> _Problem requirements_: Each record below is to be output with no change at all.

______

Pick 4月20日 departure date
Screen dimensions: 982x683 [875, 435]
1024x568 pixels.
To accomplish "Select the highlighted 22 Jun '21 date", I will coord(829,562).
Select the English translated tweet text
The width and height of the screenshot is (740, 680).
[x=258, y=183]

______

> _Your response_:
Pick 4月20日 departure date
Screen dimensions: 982x683 [875, 435]
1024x568 pixels.
To accomplish "Select the highlighted 22 Jun '21 date", I will coord(829,562).
Select the English translated tweet text
The width and height of the screenshot is (740, 680).
[x=258, y=183]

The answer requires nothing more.